DÉBORA
-Débora, não mexa nisso!
Débora se virou para a voz e, com seus passos curtos, continuou explorando o jardim.
-Débora, tire isso da boca!
Que nojo! Ela sentiu o goto ruim daquele pedaço de tijole e cuspiu a terra longe. Curiosa, continuou andando.
-Débora, cuidado! Vai cair se continuar assim.
E de fato levou um tombo. Não deveria ter corrido. Ainda bem, só esfolou o joelho.
-Débora, pare de chorar! Não foi nada. Logo sara.
Seu choro era inútil. Não era o suficiente para passar a dor. Parou de chorar.
-Enxugue essas lágrimas. Que coisa feia!
Ela se levantou. Estava com medo de parecer feia.
-Débora, o que você está fazendo?
Dessa vez estava quieta, brincando com uma formiga.
-Tire o dedo daí! Tem bichinhos que podem te machucar.
Com susto, parou de tentar colocar a mão no formigueiro.
-Venha, Débora, vamos entrar para tomar banho. Hoje é seu aniversário.
O que era aniversário mesmo?

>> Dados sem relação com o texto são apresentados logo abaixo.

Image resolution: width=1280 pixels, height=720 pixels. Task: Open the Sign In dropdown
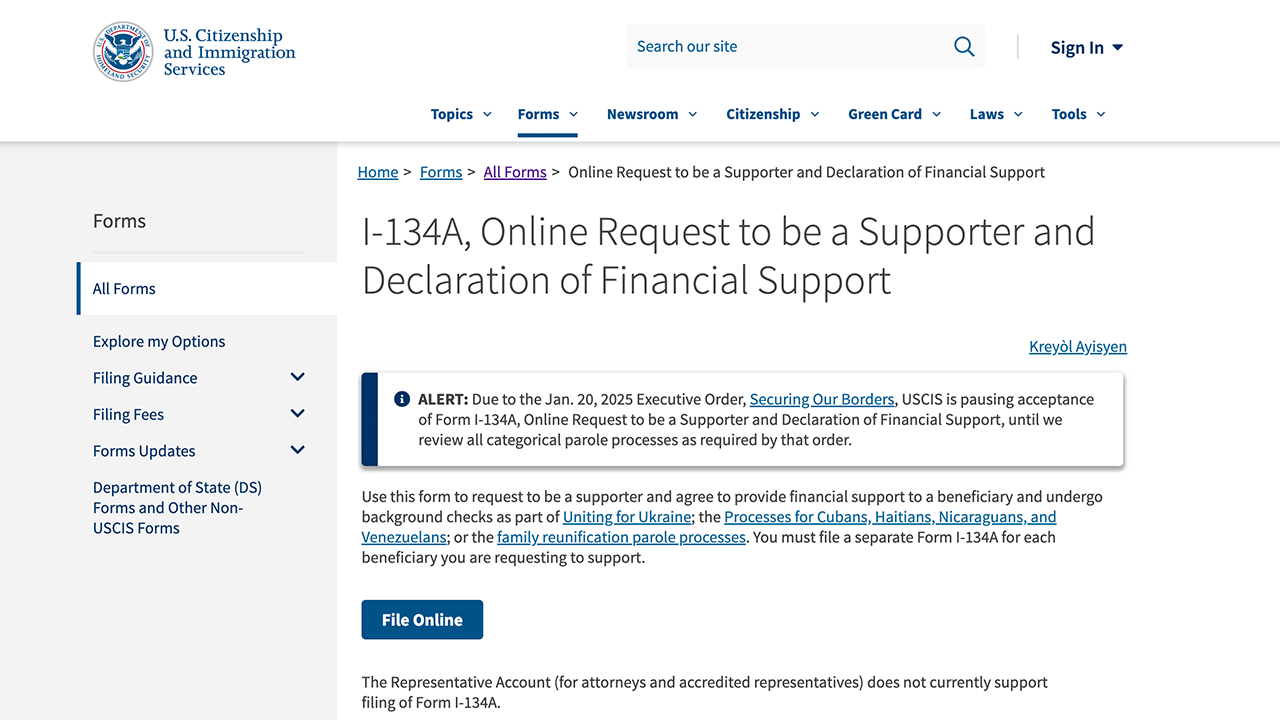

Já tinha ouvido essa palavra mas não conseguia lembrar exatamente.
-Cuidado, não espirre muita água. Está molhando todo o banheiro.
Como era gostoso brincar na hora do banho!

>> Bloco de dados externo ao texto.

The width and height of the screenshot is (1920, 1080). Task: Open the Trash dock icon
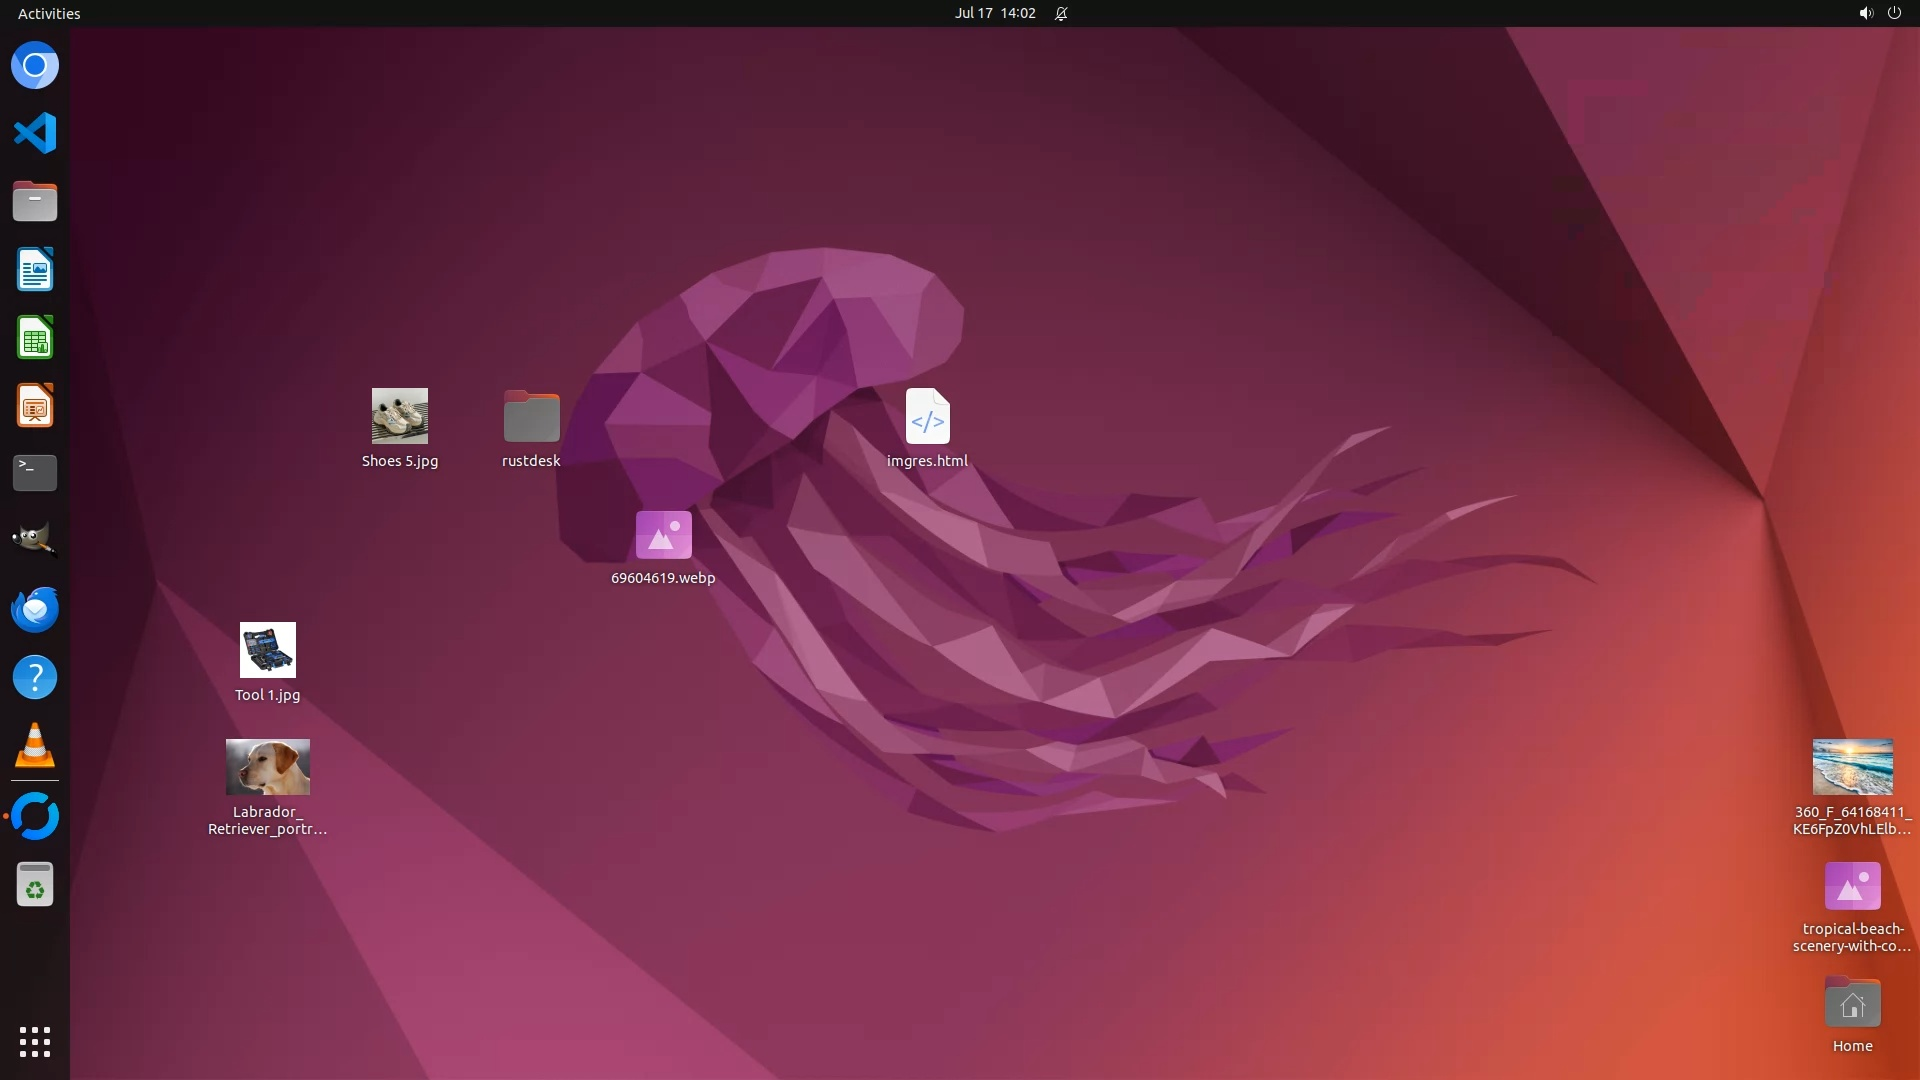[35, 885]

-Tire o sabonete da boca, isso não é para comer.
Argh, que horrível! Era amargo. Jogou de volta à água.
-Agora vou lavar seu cabelo. Feche os olhinhos para não entrar sabão.
Que choradeira! Seus olhos queimavam.
-Pronto, já passou.
Ela estava impecável. Cheirosa, com roupas novas e bem penteada. Alguém bateu à porta:
-Rosa, pode trazer a Débora que já arrumamos a mesa, os balões e os convidados.
Fecharam a porta e deixaram as duas sozinhas.
-Vamos lá, meu amor. A tia Rossa vai te levar para cantar parabéns.
Então, um nó na garganta a sufocou. Olhou em volta. Todas aquelas camas alinhadas, aqueles desenhos pendurados na parede lhe traziam lembranças de quando ali chegou. Antes, era apenas mais uma enfermeira, mas naquele lugar aprendeu a ser humana, a rir e chorar com cada uma daquelas pessoas especiais, que para muitos não passavam de deficientes mentais. Para Rosa, eles eram sua família! Enxugou as lágrimas e levou débora até a cozinha, onde todos os enfermeiros, médicos, internos e convidados a aguardavam.
-Parabéns pra você...
Débora pediu bolo e alguém se aproximou:
-Rosa, quanto tempo Débora está aqui?
-Desde que nasceu.
-Dezesseis anos?!
-É, dezesseis anos... - e calou-se com um pedaço de doce.